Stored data
=-=-=-=-=
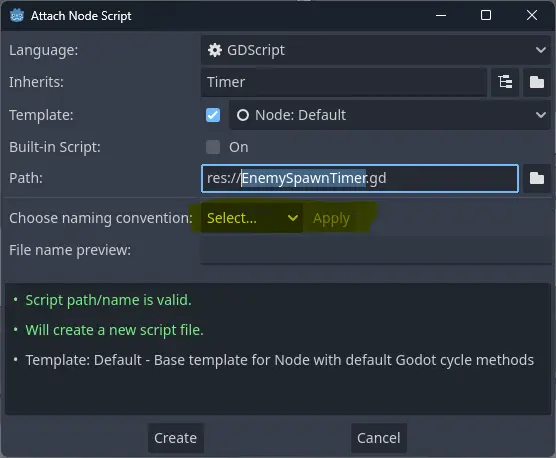Screen dimensions: 556x458
Task: Expand the Node: Default template dropdown
Action: tap(389, 115)
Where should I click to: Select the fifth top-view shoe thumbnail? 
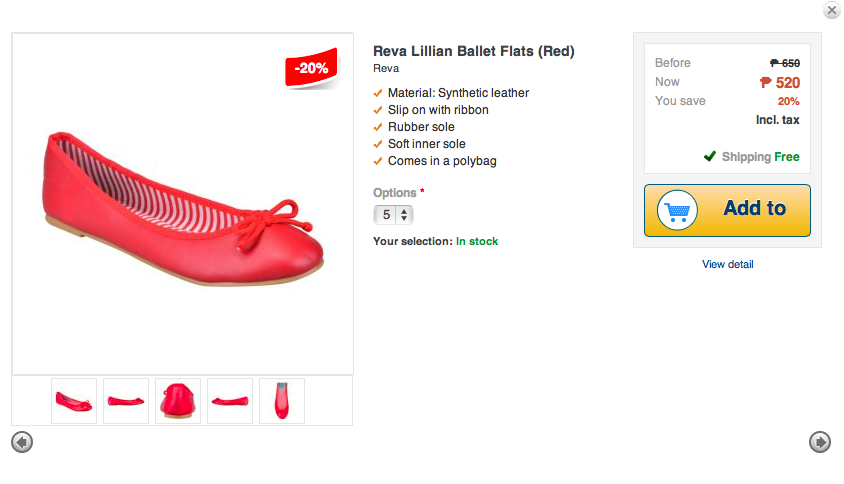(x=282, y=401)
=-=-=-=-=
Write out exactly, and nothing more than, the lines of the entries above from the line containing "Where should I" through the final line; omit any pictures.

Where should I click to: Select the fifth top-view shoe thumbnail? 
(x=282, y=401)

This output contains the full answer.